Segment Start: Information supplied

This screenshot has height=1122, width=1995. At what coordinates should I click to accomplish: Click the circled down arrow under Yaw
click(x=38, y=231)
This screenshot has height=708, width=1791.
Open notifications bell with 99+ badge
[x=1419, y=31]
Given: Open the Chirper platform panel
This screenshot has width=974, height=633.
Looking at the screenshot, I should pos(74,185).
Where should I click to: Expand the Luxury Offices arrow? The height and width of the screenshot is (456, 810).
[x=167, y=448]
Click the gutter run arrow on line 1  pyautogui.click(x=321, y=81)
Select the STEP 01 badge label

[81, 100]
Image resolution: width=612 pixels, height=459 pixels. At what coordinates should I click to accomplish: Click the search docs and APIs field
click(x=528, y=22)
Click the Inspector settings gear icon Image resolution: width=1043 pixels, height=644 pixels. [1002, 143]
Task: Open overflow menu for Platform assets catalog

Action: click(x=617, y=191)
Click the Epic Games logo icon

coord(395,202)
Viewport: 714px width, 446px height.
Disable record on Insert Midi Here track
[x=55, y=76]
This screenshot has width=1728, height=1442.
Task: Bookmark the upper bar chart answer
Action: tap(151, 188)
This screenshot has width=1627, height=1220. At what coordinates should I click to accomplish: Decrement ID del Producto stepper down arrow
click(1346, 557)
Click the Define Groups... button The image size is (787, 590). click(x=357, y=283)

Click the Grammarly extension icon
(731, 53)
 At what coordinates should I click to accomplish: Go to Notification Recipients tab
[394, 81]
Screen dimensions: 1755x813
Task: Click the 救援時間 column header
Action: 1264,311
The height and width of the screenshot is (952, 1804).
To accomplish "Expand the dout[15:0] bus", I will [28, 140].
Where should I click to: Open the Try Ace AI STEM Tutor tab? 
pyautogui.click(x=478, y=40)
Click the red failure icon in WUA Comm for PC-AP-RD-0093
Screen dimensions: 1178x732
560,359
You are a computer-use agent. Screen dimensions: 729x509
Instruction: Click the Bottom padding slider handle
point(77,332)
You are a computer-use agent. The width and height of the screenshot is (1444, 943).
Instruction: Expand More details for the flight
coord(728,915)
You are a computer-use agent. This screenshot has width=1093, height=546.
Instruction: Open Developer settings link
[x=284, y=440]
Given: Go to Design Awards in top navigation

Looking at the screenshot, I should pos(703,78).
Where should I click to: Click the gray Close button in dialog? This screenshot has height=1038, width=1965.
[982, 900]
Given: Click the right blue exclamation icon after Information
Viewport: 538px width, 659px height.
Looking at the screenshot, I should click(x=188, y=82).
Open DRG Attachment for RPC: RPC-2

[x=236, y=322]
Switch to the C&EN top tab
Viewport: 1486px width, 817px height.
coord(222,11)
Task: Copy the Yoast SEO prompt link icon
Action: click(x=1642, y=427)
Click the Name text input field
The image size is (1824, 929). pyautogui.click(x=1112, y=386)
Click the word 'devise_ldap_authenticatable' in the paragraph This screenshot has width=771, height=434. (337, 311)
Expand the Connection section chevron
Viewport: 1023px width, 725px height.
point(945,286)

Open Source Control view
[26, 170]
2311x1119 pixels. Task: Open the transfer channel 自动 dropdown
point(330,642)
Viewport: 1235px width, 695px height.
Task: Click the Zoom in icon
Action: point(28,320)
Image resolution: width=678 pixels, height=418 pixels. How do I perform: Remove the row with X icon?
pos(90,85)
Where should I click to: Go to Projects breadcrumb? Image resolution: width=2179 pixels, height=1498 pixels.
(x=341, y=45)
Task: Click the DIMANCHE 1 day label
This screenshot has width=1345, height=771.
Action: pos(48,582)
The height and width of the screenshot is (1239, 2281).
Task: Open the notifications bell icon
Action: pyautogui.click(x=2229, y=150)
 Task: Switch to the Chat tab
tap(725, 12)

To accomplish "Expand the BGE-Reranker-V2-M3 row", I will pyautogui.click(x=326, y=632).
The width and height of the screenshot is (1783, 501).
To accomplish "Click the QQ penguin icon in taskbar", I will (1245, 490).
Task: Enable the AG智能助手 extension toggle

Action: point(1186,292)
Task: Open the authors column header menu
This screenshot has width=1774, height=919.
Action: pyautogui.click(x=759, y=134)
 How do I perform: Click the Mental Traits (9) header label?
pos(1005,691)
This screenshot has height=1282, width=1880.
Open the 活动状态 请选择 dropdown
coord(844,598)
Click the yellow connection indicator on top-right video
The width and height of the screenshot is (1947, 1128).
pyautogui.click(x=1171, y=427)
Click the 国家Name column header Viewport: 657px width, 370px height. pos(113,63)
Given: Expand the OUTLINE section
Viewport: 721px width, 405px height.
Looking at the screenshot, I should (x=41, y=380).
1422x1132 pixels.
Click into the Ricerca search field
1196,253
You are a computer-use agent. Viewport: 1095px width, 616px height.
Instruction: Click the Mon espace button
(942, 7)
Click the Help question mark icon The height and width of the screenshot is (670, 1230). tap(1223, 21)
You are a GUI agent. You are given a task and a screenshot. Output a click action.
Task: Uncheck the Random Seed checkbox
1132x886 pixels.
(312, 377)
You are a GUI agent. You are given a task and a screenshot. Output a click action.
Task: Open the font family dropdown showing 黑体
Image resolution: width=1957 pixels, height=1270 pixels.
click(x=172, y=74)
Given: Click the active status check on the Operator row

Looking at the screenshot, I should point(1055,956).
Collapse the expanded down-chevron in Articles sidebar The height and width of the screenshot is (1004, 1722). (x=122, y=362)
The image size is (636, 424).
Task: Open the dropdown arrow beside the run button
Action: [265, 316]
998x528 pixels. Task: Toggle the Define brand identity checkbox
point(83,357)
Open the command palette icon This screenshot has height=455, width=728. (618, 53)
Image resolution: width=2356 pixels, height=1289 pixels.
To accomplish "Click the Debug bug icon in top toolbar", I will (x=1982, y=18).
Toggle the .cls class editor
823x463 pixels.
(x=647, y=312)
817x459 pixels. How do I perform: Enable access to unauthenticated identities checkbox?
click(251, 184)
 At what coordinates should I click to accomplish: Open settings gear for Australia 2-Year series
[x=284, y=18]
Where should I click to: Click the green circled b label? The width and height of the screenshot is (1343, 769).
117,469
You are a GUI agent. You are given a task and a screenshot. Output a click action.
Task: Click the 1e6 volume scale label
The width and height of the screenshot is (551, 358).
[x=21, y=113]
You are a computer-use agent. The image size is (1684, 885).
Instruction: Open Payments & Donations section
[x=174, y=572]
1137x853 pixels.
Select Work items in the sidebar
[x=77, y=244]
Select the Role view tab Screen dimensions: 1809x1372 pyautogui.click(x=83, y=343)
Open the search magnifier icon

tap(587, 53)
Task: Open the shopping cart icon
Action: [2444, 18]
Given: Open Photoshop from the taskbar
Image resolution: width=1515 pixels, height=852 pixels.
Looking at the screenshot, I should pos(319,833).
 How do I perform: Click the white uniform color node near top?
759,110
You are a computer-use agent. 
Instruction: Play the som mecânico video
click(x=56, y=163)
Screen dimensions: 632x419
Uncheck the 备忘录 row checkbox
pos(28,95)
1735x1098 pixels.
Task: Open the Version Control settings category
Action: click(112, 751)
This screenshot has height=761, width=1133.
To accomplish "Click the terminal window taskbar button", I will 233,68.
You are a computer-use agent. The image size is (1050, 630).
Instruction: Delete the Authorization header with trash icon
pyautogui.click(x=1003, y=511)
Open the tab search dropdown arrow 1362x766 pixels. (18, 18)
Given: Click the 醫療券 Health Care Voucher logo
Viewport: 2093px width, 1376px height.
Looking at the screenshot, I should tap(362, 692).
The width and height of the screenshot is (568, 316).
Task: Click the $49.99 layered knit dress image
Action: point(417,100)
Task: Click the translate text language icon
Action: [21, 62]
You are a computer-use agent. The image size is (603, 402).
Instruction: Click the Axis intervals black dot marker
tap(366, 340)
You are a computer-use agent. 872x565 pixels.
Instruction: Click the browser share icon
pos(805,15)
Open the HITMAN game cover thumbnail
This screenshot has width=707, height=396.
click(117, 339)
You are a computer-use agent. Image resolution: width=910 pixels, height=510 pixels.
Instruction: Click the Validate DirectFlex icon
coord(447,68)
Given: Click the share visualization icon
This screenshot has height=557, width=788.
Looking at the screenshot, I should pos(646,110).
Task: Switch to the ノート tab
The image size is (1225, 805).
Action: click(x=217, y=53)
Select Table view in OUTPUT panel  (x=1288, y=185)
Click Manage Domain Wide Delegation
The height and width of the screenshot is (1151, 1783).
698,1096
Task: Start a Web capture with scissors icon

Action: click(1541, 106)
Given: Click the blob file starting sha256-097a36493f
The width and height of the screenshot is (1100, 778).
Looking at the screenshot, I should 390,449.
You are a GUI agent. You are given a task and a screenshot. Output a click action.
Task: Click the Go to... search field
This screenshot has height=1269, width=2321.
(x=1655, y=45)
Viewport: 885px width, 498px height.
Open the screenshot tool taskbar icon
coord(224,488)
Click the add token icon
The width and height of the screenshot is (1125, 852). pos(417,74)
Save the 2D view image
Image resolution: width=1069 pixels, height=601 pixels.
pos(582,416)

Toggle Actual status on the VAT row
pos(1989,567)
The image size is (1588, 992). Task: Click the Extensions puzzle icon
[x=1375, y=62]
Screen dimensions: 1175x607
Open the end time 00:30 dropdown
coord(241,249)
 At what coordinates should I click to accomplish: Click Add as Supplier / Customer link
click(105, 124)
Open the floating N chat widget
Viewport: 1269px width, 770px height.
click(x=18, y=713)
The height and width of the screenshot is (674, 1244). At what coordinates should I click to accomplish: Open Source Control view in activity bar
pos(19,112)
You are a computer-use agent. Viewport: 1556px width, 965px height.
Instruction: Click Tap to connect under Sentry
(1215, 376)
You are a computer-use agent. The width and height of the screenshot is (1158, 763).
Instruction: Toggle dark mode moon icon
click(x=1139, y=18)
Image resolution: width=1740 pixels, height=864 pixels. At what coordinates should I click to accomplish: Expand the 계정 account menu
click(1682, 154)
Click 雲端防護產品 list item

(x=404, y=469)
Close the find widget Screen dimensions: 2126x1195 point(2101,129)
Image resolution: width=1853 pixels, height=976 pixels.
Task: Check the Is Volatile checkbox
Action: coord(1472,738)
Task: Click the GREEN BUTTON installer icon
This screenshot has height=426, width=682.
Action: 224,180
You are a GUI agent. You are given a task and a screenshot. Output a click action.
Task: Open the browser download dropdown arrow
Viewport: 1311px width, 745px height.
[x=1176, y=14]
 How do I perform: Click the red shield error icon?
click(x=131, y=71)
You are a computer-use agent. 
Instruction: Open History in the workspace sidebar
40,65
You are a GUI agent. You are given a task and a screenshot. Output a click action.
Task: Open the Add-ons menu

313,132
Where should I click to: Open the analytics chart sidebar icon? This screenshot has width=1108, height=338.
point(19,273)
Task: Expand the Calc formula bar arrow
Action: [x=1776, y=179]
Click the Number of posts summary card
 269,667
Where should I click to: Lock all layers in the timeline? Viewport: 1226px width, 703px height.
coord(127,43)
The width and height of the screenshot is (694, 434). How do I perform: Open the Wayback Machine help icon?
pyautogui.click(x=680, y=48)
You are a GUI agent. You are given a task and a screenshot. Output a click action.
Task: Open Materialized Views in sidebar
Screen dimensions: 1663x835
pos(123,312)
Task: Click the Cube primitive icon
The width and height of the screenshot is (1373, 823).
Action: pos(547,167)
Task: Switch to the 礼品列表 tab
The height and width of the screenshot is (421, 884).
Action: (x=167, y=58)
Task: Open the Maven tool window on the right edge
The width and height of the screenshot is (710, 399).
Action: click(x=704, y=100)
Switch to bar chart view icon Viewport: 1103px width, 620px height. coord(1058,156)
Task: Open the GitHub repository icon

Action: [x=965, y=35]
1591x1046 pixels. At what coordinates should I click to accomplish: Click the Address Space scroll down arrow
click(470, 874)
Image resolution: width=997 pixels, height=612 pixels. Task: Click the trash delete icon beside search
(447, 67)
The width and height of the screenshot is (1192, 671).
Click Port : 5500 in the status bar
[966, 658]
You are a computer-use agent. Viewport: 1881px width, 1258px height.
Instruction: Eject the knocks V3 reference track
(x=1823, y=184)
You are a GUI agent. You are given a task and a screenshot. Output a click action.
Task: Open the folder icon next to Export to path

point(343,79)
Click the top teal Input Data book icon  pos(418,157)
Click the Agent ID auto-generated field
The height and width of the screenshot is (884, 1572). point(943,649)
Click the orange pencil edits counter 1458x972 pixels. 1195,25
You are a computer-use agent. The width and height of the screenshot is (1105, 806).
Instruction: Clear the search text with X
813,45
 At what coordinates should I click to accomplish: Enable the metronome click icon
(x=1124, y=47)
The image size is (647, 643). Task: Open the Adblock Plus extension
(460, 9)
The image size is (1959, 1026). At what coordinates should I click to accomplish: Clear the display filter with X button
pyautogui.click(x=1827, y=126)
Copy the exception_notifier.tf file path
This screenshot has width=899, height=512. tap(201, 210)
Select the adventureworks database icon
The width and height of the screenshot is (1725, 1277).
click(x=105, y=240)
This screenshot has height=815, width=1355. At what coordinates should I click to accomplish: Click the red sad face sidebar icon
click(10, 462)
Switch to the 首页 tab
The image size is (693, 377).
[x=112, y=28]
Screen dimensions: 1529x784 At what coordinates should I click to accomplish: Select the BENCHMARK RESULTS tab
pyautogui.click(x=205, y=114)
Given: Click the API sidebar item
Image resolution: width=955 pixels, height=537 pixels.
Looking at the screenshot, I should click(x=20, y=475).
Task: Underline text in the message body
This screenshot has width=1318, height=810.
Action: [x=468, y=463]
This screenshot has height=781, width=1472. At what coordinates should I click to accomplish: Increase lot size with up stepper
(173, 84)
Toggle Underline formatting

Segment End: Information supplied

▶ _Aim of the exercise_: Copy out each line of the data above, exactly, if it lies between the line holding "Where should I click to: Open the analytics" and the line holding "The width and height of the screenshot is (1192, 671).", inclusive; copy no other line.

▶ _Task solution_:
Where should I click to: Open the analytics chart sidebar icon? This screenshot has width=1108, height=338.
point(19,273)
Task: Expand the Calc formula bar arrow
Action: [x=1776, y=179]
Click the Number of posts summary card
 269,667
Where should I click to: Lock all layers in the timeline? Viewport: 1226px width, 703px height.
coord(127,43)
The width and height of the screenshot is (694, 434). How do I perform: Open the Wayback Machine help icon?
pyautogui.click(x=680, y=48)
You are a GUI agent. You are given a task and a screenshot. Output a click action.
Task: Open Materialized Views in sidebar
Screen dimensions: 1663x835
pos(123,312)
Task: Click the Cube primitive icon
The width and height of the screenshot is (1373, 823).
Action: pos(547,167)
Task: Switch to the 礼品列表 tab
The height and width of the screenshot is (421, 884).
Action: (x=167, y=58)
Task: Open the Maven tool window on the right edge
The width and height of the screenshot is (710, 399).
Action: click(x=704, y=100)
Switch to bar chart view icon Viewport: 1103px width, 620px height. coord(1058,156)
Task: Open the GitHub repository icon

Action: [x=965, y=35]
1591x1046 pixels. At what coordinates should I click to accomplish: Click the Address Space scroll down arrow
click(470, 874)
Image resolution: width=997 pixels, height=612 pixels. Task: Click the trash delete icon beside search
(447, 67)
The width and height of the screenshot is (1192, 671).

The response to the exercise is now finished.